Braised Beef with Egg Noodles


1 1/2 poundsstew beef

3 3/4 teaspoons salt, divided

1/2 teaspoon freshly ground black pepper

1/2 cup all-purpose flour

2 tablespoons olive oil, divided

2 1/2 cups water

3/4 cup chopped carrot (about 1 large)

1/2 cup chopped onion

1 (8-ounce) package baby bella mushrooms, sliced

3 garlic cloves, minced

1 tablespoon tomato paste

3 quarts water

8 ounces uncooked medium egg noodles

1. Sprinkle beef evenly with 1/4 teaspoon salt and pepper; dredge in flour. Heat a large skillet over medium-high heat. Add 1 tablespoon oil to pan; swirl to coat. Add beef to pan; cook 4 minutes or until browned, turning occasionally. Add 2 1/2 cups water, scraping pan to loosen browned bits; bring to a boil. Cover, reduce heat, and simmer 1 hour and 45 minutes or until fork-tender. Remove beef from pan; cover and keep warm.
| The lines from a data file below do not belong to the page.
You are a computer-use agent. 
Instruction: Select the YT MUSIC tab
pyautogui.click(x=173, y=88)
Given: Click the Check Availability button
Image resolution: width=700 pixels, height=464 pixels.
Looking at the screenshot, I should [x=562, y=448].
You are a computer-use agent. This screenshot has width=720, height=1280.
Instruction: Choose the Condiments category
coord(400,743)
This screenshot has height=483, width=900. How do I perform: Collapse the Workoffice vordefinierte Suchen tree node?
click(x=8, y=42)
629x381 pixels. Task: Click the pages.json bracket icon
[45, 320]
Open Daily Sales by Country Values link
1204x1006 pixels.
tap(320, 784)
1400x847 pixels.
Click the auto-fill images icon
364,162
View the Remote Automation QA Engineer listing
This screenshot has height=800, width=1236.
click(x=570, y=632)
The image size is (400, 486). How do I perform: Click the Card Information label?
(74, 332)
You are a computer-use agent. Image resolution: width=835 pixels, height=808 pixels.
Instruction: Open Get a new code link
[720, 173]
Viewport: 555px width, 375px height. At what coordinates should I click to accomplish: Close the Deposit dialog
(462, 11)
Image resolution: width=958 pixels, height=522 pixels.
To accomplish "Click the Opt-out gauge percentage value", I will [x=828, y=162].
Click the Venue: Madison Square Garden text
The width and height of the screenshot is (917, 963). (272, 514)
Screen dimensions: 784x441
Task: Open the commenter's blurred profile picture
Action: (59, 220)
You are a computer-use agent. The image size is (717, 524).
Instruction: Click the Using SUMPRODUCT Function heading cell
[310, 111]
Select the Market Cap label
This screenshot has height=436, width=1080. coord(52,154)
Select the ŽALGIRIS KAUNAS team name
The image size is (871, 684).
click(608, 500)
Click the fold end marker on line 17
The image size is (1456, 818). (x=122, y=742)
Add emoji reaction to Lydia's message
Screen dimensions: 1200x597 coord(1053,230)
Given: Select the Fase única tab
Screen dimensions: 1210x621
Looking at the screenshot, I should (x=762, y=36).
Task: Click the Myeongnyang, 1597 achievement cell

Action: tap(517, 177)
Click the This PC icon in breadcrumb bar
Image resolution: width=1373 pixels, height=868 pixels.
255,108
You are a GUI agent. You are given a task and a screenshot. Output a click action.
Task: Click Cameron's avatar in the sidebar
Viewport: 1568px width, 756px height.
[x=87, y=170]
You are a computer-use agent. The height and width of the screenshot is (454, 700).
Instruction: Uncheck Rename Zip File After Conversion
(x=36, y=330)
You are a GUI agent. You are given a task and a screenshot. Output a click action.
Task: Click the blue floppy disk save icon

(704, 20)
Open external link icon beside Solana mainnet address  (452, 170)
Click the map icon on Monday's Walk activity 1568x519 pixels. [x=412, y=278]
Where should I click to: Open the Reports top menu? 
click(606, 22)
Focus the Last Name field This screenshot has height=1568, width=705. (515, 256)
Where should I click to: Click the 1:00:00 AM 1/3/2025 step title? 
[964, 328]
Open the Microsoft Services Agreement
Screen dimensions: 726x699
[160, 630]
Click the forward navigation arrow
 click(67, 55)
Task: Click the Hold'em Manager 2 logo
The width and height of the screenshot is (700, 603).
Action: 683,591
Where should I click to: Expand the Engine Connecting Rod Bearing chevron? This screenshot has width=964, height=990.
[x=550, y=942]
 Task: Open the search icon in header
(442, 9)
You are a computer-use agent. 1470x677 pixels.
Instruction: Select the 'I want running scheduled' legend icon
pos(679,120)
Remove cooking liquid from pan; reserve cooking liquid.

2. Heat skillet over medium heat. Add remaining 1 tablespoon oil to pan; swirl to coat. Add carrot and onion; cook 4 minutes, stirring occasionally. Add mushrooms and 1/2 teaspoon salt; cook 5 minutes, stirring occasionally. Add garlic; cook 30 seconds, stirring constantly. Add tomato paste, and cook for 30 seconds, stirring frequently. Stir in reserved cooking liquid; bring to a boil. Reduce heat, and simmer for 6 minutes or until slightly thickened.

3. Bring 3 quarts water and remaining 1 tablespoon salt to a boil in a large saucepan. Add noodles; cook 5 minutes or until al dente. Drain; serve noodles with ribs and sauce.